Moratorium over, but Drilling Has to Wait


"Companies scramble to meet new requirements."

A day after the end of the federal moratorium on deepwater drilling, the Gulf oil industry was a mix of furious activity and tortured waiting around.

Companies that are helping the industry meet new regulations are scrambling to keep up with increased business while oil-rig workers must remain idle until the new requirements are met.

Industry officials fear that's the way things will be for months to come.

The Obama administration lifted its moratorium on deepwater drilling six weeks earlier than expected. But a combination of bureaucratic and technological hurdles means it will be months before most of the two dozen rigs idled by the moratorium resume drilling.

Analysts say the new rules could have a long-term effect on Gulf drilling activity. One analyst predicts they could lead to a 17% reduction in Gulf oil production by 2015.

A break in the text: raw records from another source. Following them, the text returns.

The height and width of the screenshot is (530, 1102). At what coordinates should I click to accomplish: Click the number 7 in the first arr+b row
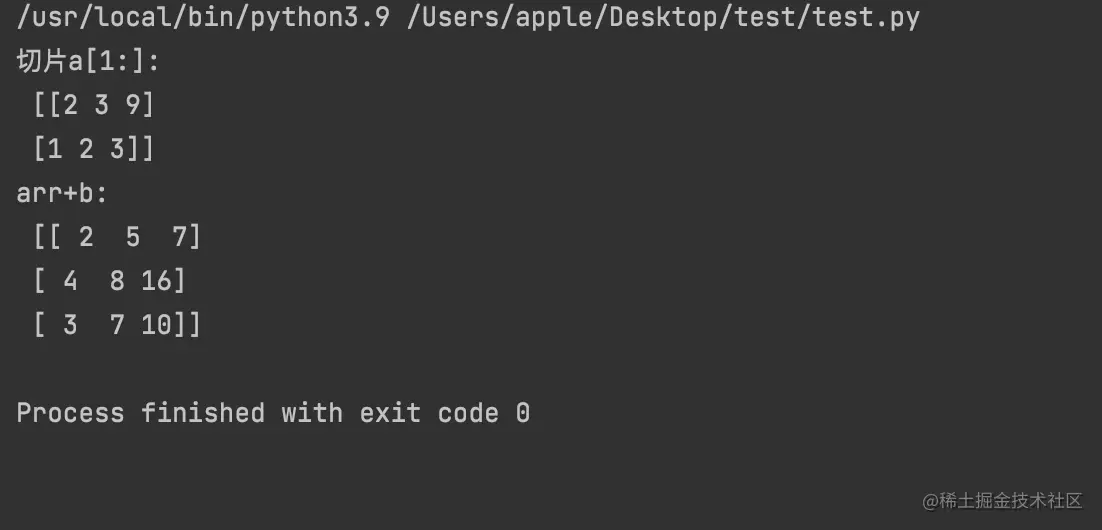[180, 237]
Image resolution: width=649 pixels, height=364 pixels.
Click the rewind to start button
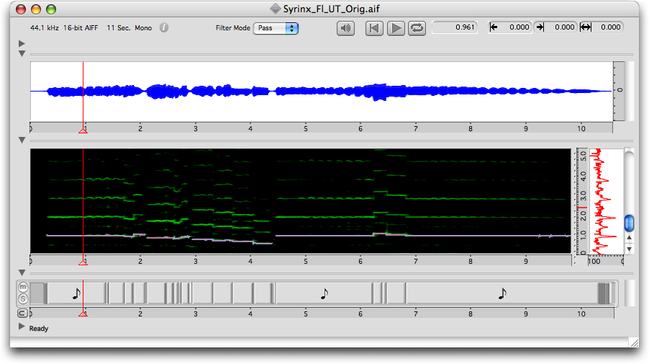[x=374, y=28]
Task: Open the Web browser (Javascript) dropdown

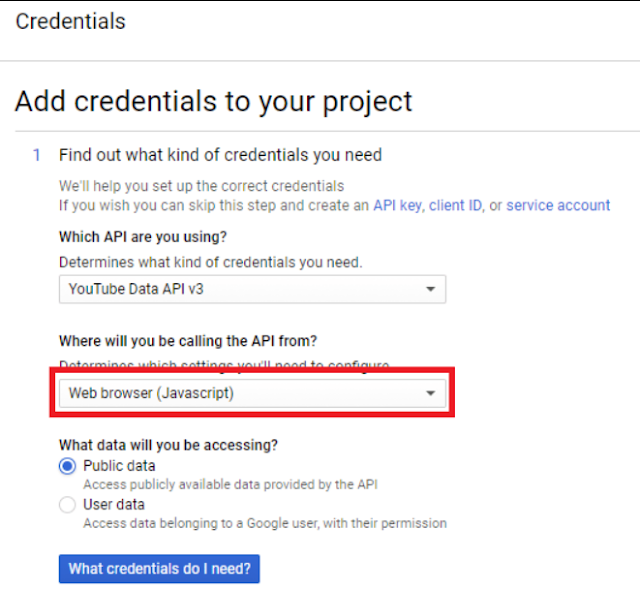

Among the industry's biggest concerns include how regulators will conduct environmental reviews of projects and how they will require companies to plan for worst-case oil spill scenarios. Officials also are braced for new rules.

In the meantime, some companies that support the industry are racing to perform the extra work required to meet some of the new regulations enacted since June.

Part of the certification process, especially for older equipment, requires bringing the equipment back to shore, disassembling it and putting it back together. During that process, replacement parts have to be ordered and installed, and then the whole mechanism needs to be tested.

Bureau of Ocean Energy Management director Michael Bromwich said Tuesday that he could see some new deepwater drilling permits being approved by the end of the year. But he wouldn't say exactly when or how many permits he expects to issue.